Utah State (14-16, 7-11)

How they got here: Even with the addition of freshman of the year Koby McEwen, the Aggies couldn’t seem to put the right pieces together with star forward Jalen Moore. Utah State struggled on both ends of the floor this season.

Key to winning the tournament: Tighten up the defense. Utah State very rarely forces turnovers on the defensive side, and an extra possessions could be the difference for an Aggies team that has two talented scorers in McEwen and Moore.

X-Factor: Sam Merrill. The freshman has come out of nowhere to be one of the top three-point shooters in the nation. If he Moore and McEwen can heat up simultaneously, there could be an upset brewing.

Last year: Lost in quarterfinals to San Diego State, 71-65

San Jose State (14-15, 7-11)

How they got here: Dave Wojcik has continued to make strides with SJSU, winning seven conference games this season after just five in the past three years combined. Brandon Clarke has been the best player in the MWC not named Gian Clavell.

Key to winning the tournament: Shake off the losing streak. San Jose State was playing some of the most fluid and inspiring basketball all season during four-game tear where it beat San Diego State and New Mexico. SJSU has dropped five of six since.

X-Factor: Ryan Welage. The only other significant contributor on the offensive end besides Clarke needs to step up for the SJSU front line. Both forwards combine to take 55.1% of the Spartans’ shot attempts when on the floor.

Last year: Lost in first round to Colorado State, 80-61

Air Force (11-20, 4-14)

How they got here: Many (including myself) believed that Air Force could make a run into the top half of the conference this season, led by one of the more experienced teams in America. Instead, the Falcons have been putrid on defense and have won just three times since the calendar flipped to 2017.

Key to winning the tournament: Play some defense. Seriously. Last time Air Force was in the MWC tournament it allowed UNLV to score 108 points (in three overtimes) despite a fantastic shooting performance. The Academy will shoot from downtown, but any form of defensive intensity will be necessary.

X-Factor: Jacob Van.
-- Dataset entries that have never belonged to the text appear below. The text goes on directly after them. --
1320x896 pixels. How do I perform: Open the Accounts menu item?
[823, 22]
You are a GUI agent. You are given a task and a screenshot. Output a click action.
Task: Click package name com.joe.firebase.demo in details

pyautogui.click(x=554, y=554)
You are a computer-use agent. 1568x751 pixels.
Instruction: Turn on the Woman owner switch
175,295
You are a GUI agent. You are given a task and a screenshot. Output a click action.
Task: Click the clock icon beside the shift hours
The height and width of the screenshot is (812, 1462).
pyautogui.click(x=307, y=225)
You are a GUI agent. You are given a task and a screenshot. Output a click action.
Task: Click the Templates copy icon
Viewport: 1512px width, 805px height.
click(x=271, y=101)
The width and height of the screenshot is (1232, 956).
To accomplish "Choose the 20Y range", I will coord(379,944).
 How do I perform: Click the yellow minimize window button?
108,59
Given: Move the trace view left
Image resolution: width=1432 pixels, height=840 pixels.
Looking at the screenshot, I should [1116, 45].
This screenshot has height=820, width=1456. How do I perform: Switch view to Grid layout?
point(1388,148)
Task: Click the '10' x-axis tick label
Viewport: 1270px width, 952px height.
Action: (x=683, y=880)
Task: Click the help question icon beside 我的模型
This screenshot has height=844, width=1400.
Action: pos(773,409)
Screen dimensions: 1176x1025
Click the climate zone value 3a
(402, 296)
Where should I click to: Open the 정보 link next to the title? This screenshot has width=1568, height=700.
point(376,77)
Van jumped onto the scene last year when he tallied a career-high 37 points in the Mountain West tournament game, so maybe he can unload again on Wednesday.

Last year: Lost in first round to UNLV, 108-102 (3OT)

UNLV (11-20, 4-14)

How they got here: The Rebs are in complete rebuilding mode after ushering in new head coach Marvin Menzies. According to Sports Reference, this is the worst UNLV squad in school history, with an SRS rating of -3.62, surpassing 1995-96’s Bill Bayno-led team.

Key to winning the tournament: I don’t see it happening, but the Rebels do have the benefit of playing in their home arena. But how many UNLV fans will show up?

X-Factor: Jovan Mooring. Mooring has scored in double figures in 20 games this season, while eclipsing 20 points five times.